Dans l’atelier, un bruit d’eau qui goutte, le frémissement d’un papier ou d’un tissu léger qui ondule un peu dans l’air et les pas de Maude Arès qui passe d’une installation à l’autre rompent le silence. Elle porte dans ses mains un bol d’eau qu’elle verse ici et là, dans des bassins et des paniers suspendus autour desquels tanguent des objets ficelés, reliés les uns aux autres.
Ceux-ci sont petits et étranges, le plus souvent issus de la faune, de la flore ou du monde minéral. Certains sont fragiles ou légers comme une plume, une aile de papillon, d’autres apparaissent comme des déchets ou des débris, sont sales, rapiécés. D’autres encore coulent dans les flaques d’eau, se décomposent comme des pelures de fruit ou des morceaux de mousse. Pourtant, quand l’artiste s’accroupit pour les montrer, les prendre entre ses doigts, ils deviennent uniques, spéciaux, importants. C’est dans des malles compartimentées qu’elle les range, les ordonne, les conserve. Chacun trouve sa place au sein de cette collection qui constitue le matériau premier de l’œuvre, sans cesse bonifiée par de nouvelles trouvailles, mais aussi réactualisée dans les présentations du travail de l’artiste.

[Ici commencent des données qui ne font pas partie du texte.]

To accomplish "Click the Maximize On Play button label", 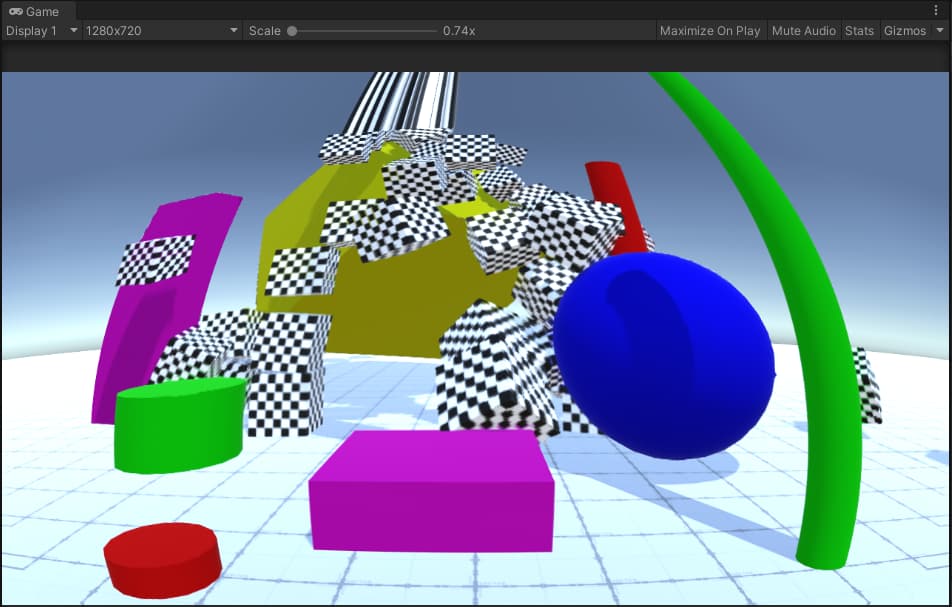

Toutes ces choses sont placées en tension dans des installations où la gravité, le vent, le mouvement de l’eau, le passage des visiteurs et les interventions directes activent, dérangent, défont et refont de nouvelles itérations. Même lorsque tout est immobile, on sent comme une force créatrice émaner des choses mêmes, qui paraissent avoir une vie propre. Peut-être cela a-t-il à voir avec leur histoire, perceptible dans les bris, les manques et les usures, qui laissent imaginer aussi bien leurs usages antérieurs que leurs possibles devenirs. Peut-être cela tient-il aussi du rapport étroit avec le corps de l’artiste qui interagit avec ces objets, jour après jour, suivant les essais et les erreurs, les rencontres formelles entre les matières et les transformations dictées par l’équilibre intrinsèque des compositions. Les matériaux choisis par Maude Arès sont vivants : ils nous incitent à porter un regard bienveillant sur ce qui paraît banal et, comme l’artiste collectionneuse, sur ce que l’on choisit de garder et de valoriser.